All this precaution seemed useless. No one was watching. The grounds lay shadowy and quiet in the calm night. The slow sweep of the river rose above the sounds of wakeful insects that chirped their tiny music in the leaves. All at once the roar and rush of an engine thundering along the road startled the two women, who had left the stable and were creeping through the shrubbery on their way back to the house. The sound frightened them, neither could have told why, and they ran forward breathlessly. The front door being farthest from the household, stood open, but there was a long stretch of the marble pavement which they were compelled to pass in reaching it. Before leaving the shrubbery, they paused to listen to the tread of feet coming up a flight of steps cut along the face of a stone precipice which lifted the lawn above the river. Two men were evidently coming up from the railroad, which wound along the foot of this precipice, and a few moments would bring them in sight of the house.

“It is David and that man,” whispered Mrs. Lander. “They will find the door open. What shall we do?”

“Run for dear life,” answered Eunice, and gathering up her skirts, she made a vigorous rush for the portico.

Mrs. Lander followed close, keeping inside of the pillars, and scarcely allowing her feet to touch the marble pavement.

“There they come,” whispered Eunice, pausing for one instant to reconnoitre. “I can see their heads—now for it!”

The next instant both the women stood in the entrance hall, clinging together and panting for breath.
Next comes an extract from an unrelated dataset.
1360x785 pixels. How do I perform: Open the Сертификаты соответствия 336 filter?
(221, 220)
Eunice shook off her mistress, closed the door with noiseless slowness, drew a bolt and turned the key in its lock.

“Now get rid of that and go to your room. It’s natural that I should be up,” she whispered. “I give you ten minutes to get all right. Hark!”
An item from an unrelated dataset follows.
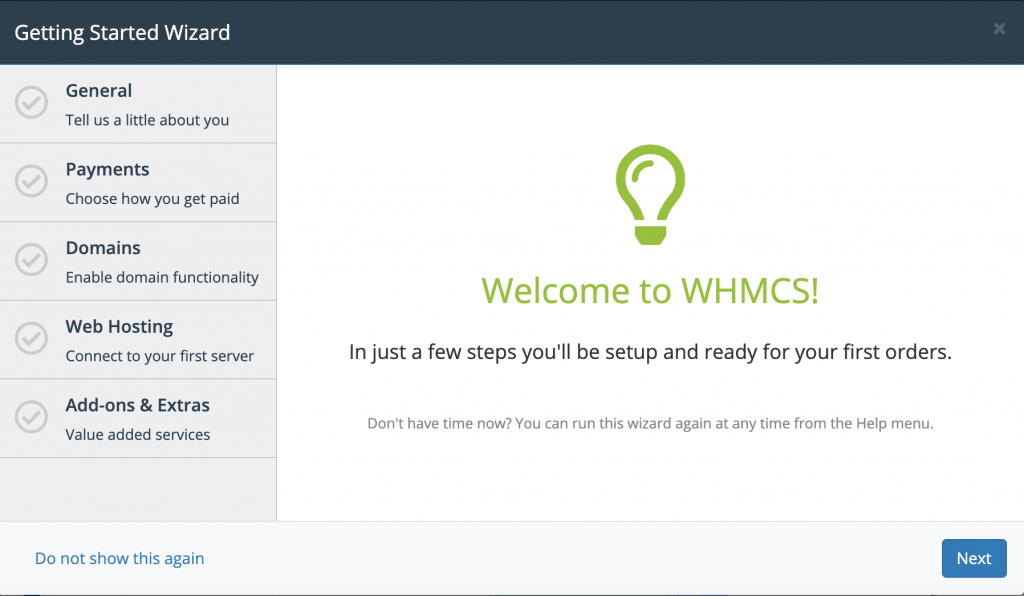Viewport: 1024px width, 596px height.
Task: Click the Help menu reminder text
Action: [650, 423]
The two men were outside the portico, walking across the terrace. Eunice took off her blanket shawl, and groping her way to the rack at the lower end of the hall, hung it up with other out-door garments, and stood in the dark, waiting.

The sharp ring of a bell sounded through the stillness of the house. Another and another peal. Then Eunice came forward and called out to know who was there.

“It is I—David and Mr. Stone,” was the reply.

Eunice struck a match, lighted the hall lamp, and then deliberately opened the door.

“It is fortunate I was up,” she said. “The Madam has been taking on so, I was afraid to go to sleep. Have you any news, sir?”

“Nothing more than the papers give,” answered the lawyer. “Poor lady, it must be a dreadful blow for her.”

“Awful,” answered Eunice. “She hasn’t lifted head from the pillow since morning.”

The faint sound of footsteps and the trail of a dress came from above just as Eunice uttered these words. She caught a quick breath and went on:

“Dear me, that must be her! She’s heard the door bell, and guesses that it’s you. It’s enough to break one’s heart to go up and tell her there’s nothing to hope for; but it must be done.”

“Say that I will see her in the morning,” said the lawyer, placing his hat on the hall stand.

“I’ll go to her at once and have the worst over, or she’ll be wandering through the house all night. David, you take Mr. Stone to his room.”

With this Eunice went up stairs abruptly, leaving the two men to take care of themselves.